- Born: December 14, 1989 (age 36) Bongsan-myeon, Gimcheon, South Korea
- Education: Department of Acting, Kyonggi University
- Occupation: Actress
- Years active: 2013–present
- Agent: Bingo One Ent Co

Korean name
- Hangul: 남상지
- Hanja: 南尚智
- RR: Nam Sangji
- MR: Nam Sangji

= Nam Sang-ji =

South Korean actress (born 1989)

Nam Sang-ji (born on December 14, 1989) is a South Korean actress. She made her acting debut in 2013 film Marriage Blue. Since then she has appeared in number of films. She is better known for her role in daily family drama Sisters-in-Law (2017).
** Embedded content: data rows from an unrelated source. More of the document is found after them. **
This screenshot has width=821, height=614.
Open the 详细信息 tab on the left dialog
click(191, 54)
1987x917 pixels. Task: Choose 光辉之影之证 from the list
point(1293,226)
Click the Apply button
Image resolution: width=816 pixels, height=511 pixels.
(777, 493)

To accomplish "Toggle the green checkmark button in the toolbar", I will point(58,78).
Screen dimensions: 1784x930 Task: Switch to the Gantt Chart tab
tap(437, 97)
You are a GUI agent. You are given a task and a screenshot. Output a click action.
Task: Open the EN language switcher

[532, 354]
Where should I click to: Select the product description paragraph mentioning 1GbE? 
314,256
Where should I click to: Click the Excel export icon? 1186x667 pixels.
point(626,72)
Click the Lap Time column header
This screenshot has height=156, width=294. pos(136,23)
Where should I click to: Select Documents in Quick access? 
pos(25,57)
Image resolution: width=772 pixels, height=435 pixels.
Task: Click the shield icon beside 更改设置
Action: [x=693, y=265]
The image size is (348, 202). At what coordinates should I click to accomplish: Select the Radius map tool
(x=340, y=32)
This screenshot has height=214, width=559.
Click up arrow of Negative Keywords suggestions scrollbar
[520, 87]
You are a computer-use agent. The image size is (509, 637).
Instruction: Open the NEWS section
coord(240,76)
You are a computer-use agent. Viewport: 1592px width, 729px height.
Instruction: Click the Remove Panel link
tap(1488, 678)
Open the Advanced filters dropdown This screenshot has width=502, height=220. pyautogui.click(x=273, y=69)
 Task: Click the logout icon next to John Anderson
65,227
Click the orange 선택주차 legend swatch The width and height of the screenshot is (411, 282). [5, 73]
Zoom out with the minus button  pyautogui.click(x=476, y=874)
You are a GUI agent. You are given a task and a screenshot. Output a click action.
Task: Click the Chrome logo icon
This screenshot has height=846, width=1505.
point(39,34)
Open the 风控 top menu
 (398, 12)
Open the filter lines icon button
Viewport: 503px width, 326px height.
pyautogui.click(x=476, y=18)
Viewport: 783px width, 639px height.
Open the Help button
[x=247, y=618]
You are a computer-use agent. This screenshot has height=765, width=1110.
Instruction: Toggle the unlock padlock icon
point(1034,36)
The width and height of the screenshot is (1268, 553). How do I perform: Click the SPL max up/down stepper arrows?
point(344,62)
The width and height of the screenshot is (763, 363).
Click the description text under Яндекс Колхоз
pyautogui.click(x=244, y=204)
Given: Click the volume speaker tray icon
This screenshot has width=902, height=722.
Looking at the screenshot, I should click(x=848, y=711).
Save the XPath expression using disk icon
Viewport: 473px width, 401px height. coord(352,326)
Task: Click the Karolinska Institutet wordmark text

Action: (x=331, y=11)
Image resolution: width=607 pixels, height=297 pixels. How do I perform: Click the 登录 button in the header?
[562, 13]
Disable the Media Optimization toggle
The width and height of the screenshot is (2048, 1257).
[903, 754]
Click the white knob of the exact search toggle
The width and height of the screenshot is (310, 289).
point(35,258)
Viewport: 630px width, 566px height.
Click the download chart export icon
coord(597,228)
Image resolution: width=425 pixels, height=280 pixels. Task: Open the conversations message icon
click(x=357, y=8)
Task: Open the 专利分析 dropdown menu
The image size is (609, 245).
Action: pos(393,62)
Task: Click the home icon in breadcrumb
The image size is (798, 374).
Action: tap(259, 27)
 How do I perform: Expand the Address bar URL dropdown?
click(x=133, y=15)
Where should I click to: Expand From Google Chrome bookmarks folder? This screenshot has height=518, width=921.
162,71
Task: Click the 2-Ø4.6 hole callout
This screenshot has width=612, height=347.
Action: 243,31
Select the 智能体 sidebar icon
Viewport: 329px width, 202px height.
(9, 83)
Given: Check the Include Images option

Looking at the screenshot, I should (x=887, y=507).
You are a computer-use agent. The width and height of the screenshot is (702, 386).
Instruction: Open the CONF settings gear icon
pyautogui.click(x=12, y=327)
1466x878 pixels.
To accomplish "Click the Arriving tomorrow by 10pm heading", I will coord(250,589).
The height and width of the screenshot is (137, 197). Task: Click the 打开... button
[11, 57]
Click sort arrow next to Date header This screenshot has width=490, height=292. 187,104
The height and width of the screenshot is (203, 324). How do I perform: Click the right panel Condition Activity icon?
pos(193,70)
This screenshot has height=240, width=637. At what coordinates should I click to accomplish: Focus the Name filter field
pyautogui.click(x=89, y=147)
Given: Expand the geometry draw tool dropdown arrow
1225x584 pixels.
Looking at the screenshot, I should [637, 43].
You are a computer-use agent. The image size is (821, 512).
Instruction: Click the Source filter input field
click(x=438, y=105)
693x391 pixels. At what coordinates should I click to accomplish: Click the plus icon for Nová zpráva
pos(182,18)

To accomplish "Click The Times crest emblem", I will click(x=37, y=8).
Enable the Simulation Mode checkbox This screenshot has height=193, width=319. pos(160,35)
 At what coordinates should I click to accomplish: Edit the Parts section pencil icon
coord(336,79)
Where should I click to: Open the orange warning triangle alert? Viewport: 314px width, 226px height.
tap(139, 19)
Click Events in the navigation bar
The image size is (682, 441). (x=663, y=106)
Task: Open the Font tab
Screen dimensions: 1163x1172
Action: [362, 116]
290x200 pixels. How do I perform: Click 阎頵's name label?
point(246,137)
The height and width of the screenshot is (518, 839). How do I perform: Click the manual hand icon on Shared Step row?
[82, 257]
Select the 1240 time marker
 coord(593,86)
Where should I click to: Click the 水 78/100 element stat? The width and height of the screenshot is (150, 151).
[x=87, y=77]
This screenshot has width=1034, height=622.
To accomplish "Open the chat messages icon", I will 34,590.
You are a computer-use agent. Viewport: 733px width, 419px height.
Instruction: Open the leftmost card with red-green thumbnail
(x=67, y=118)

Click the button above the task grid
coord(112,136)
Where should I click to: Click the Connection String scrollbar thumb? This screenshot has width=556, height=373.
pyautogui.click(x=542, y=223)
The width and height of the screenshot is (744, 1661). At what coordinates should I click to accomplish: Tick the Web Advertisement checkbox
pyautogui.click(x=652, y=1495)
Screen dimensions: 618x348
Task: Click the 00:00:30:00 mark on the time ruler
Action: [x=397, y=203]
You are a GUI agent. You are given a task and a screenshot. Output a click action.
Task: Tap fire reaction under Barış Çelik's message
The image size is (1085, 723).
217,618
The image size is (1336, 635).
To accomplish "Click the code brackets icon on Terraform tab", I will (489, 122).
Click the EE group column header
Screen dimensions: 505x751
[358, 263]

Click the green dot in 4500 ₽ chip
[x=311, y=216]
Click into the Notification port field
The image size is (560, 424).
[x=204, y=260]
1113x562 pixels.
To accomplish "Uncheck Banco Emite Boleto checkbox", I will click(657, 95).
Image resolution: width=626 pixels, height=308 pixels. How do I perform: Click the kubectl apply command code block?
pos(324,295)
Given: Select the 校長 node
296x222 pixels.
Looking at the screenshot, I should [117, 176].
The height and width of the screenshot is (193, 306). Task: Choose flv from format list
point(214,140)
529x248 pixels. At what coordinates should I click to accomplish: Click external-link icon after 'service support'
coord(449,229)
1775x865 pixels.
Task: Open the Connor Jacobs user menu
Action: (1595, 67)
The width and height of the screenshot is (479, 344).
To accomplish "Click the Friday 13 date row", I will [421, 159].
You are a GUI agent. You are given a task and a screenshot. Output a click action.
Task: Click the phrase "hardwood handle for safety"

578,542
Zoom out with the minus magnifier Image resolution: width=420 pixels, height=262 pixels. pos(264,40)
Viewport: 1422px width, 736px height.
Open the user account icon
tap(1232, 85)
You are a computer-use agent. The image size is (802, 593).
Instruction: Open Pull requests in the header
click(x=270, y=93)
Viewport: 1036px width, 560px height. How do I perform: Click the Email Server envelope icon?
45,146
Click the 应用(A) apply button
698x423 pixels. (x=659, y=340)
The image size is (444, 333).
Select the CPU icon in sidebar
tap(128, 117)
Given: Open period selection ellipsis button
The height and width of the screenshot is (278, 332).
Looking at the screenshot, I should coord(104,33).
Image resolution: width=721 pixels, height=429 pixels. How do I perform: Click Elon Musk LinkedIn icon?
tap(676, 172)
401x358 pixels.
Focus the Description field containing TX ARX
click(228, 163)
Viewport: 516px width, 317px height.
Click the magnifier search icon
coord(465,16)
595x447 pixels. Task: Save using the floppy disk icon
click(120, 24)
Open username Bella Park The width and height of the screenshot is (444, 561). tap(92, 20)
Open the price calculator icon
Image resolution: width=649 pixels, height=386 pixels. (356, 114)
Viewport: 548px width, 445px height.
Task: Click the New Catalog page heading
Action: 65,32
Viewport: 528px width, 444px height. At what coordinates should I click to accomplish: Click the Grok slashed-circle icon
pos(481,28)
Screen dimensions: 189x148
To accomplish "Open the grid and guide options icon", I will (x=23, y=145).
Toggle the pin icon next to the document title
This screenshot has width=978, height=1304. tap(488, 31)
She appeared in films such as: Lucid Dream (2017) and Ashfall (2019) among others. In 2022, she is appearing as main lead of KBS's daily drama Bravo, My Life.

==Career==
Nam Sang-ji is affiliated to artist management company Bingo One Ent Co. She made her debut in 2013 film Marriage Blue. She is alumni of Department of Acting, Kyonggi University.

In 2016 Nam appeared in period drama film Spirits' Homecoming portraying role of Zhao Fei. She also featured in its sequel Spirits' Homecoming, Unfinished Story. The film was a commercial success garnering more than 3.58 million viewers.

In 2017, she was seen in MBC's Sisters-in-Law as Park Ji-ho. she was praised for her "lovely charm" and "romantic acting". She was termed as "nice find".

In 2022, she got her first main role in KBS daily drama Bravo, My Life portraying a single mother who chooses to become mother of her nephew.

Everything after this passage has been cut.